Records of text and element pointing:
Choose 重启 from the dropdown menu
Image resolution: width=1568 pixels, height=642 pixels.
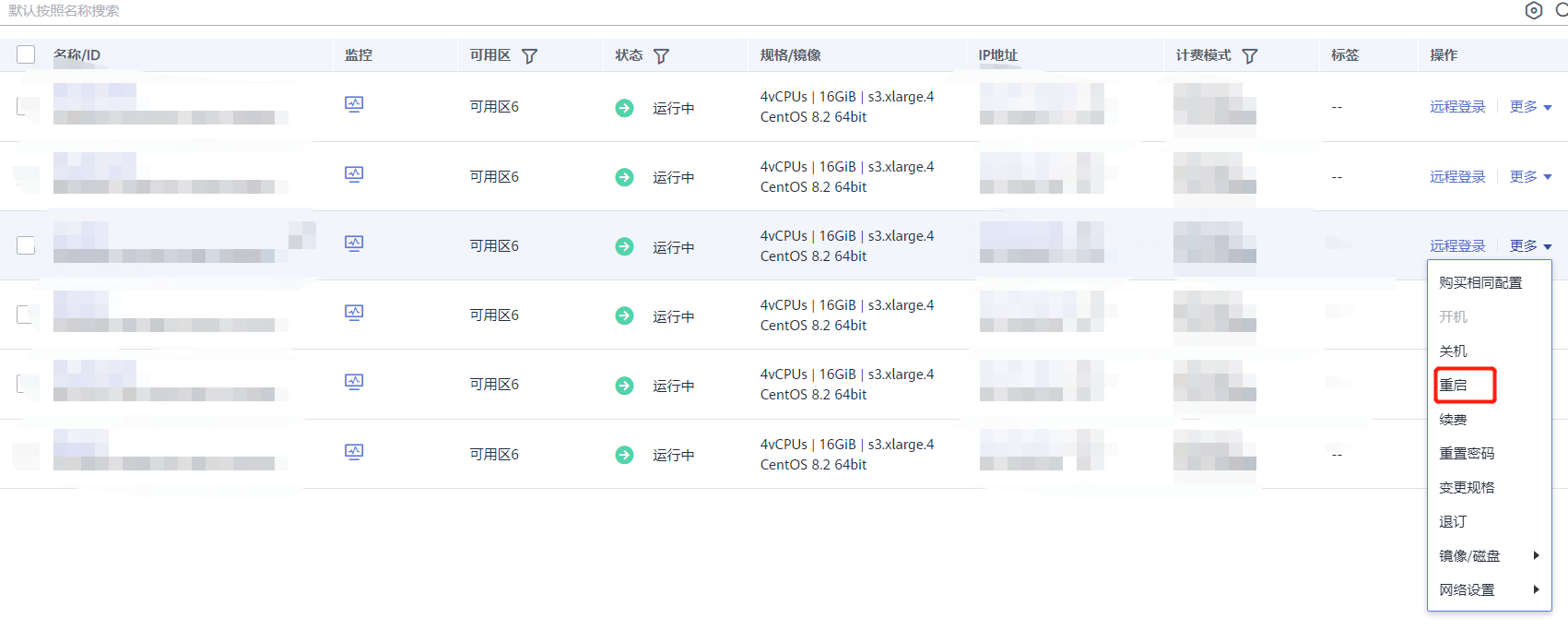click(x=1454, y=386)
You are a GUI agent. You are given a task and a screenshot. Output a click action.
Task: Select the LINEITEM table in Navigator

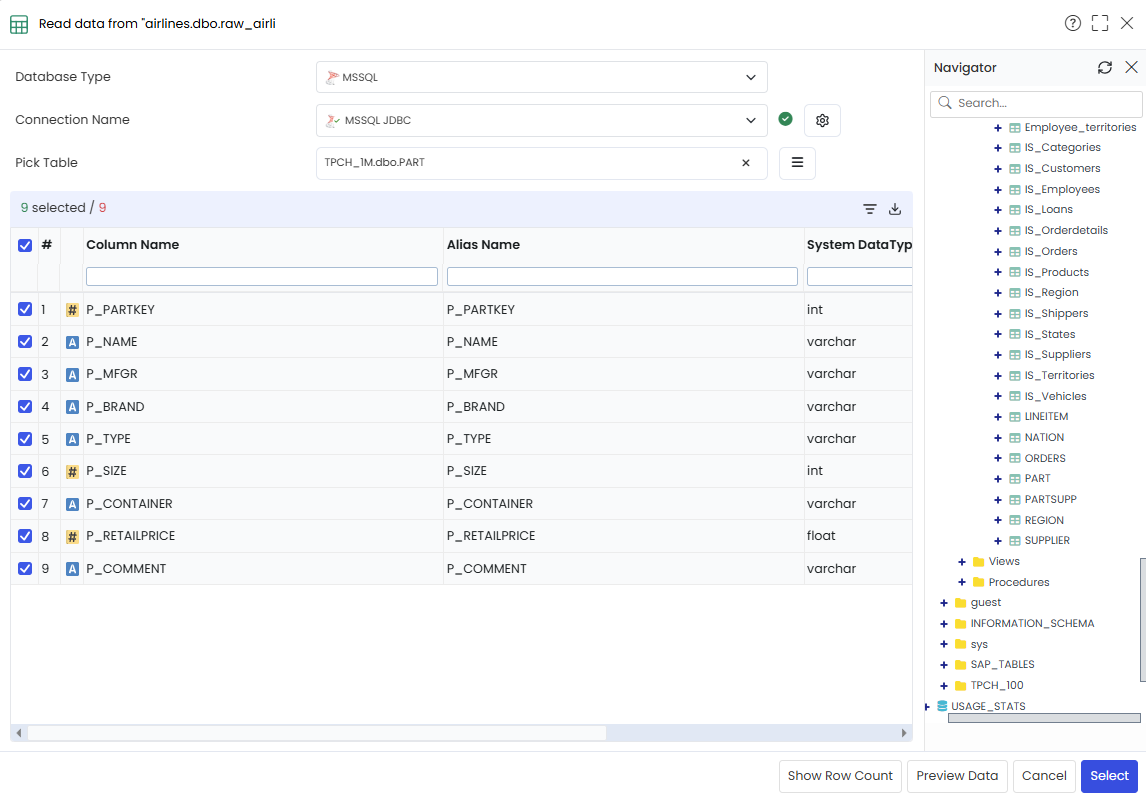tap(1046, 417)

Written problem ▸ Recast every line of the material above as a Markdown table with the columns Row and Line, numbering each row and skipping blank lines. Leave the pictures out.

Answer to this problem ▸
| Row | Line |
|---|---|
| 1 | Choose 重启 from the dropdown menu |
| 2 | Image resolution: width=1568 pixels, height=642 pixels. |
| 3 | click(x=1454, y=386) |
| 4 | You are a GUI agent. You are given a task and a screenshot. Output a click action. |
| 5 | Task: Select the LINEITEM table in Navigator |
| 6 | tap(1046, 417) |